Dataset items:
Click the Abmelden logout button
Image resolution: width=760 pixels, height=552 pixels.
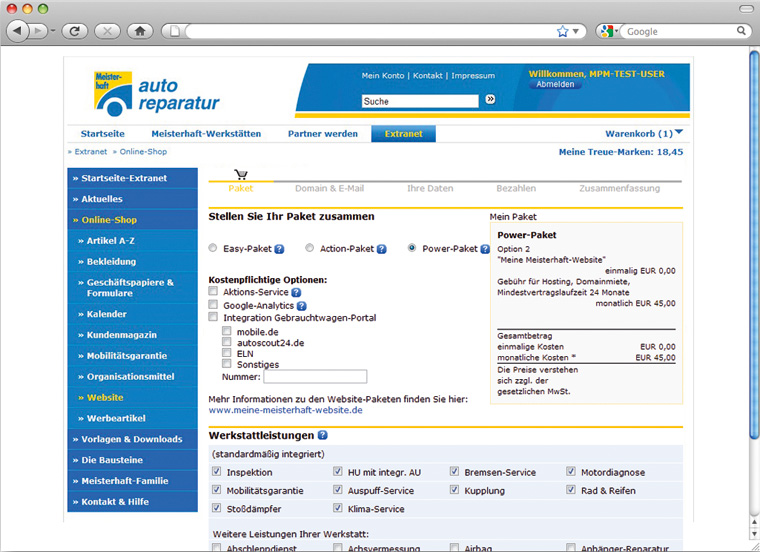tap(556, 84)
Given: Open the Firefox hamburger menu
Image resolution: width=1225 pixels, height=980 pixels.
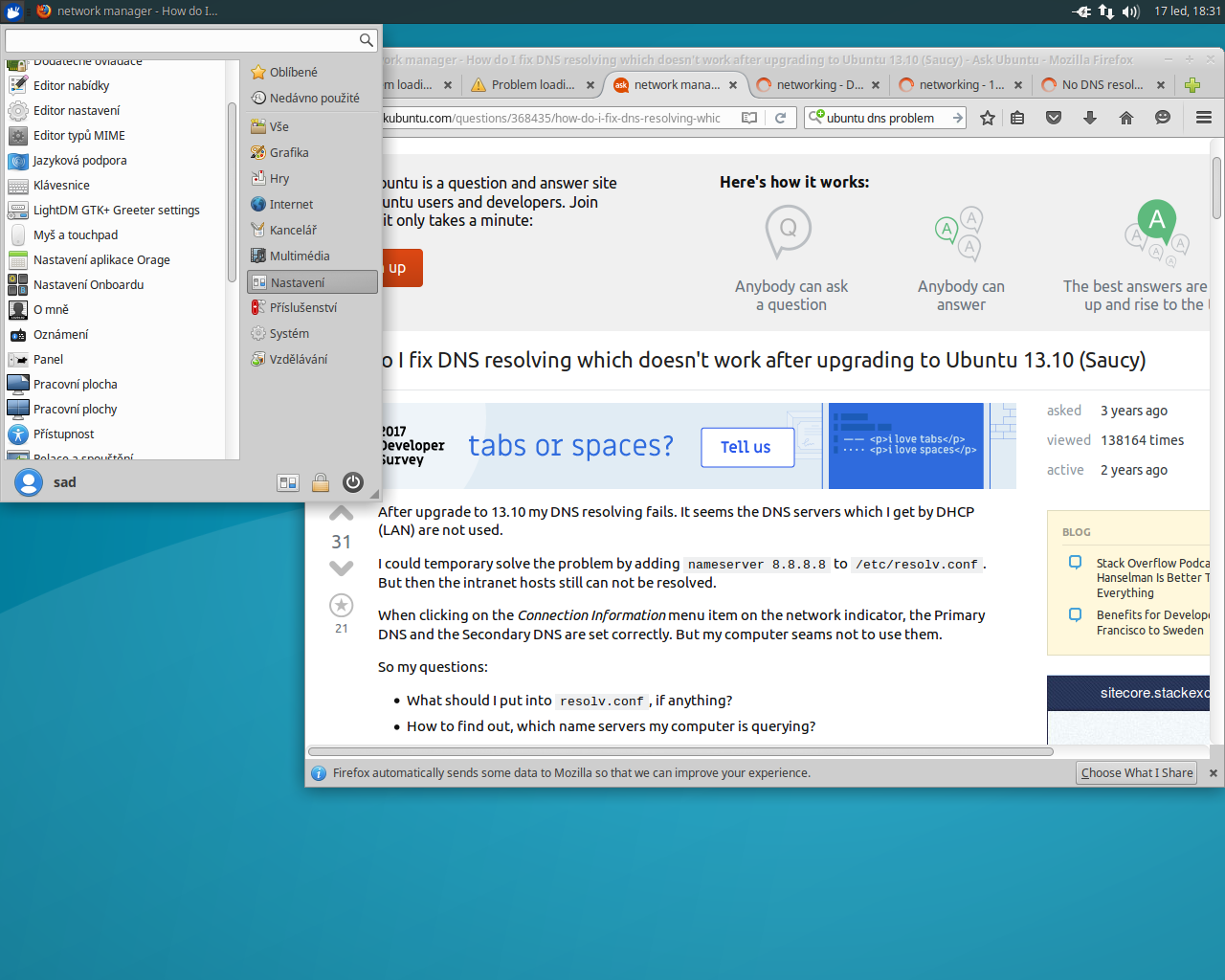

» What this task involves:
Restate the data word for word without pictures.

» Output for this task:
Click the Abmelden logout button
Image resolution: width=760 pixels, height=552 pixels.
tap(556, 84)
Given: Open the Firefox hamburger menu
Image resolution: width=1225 pixels, height=980 pixels.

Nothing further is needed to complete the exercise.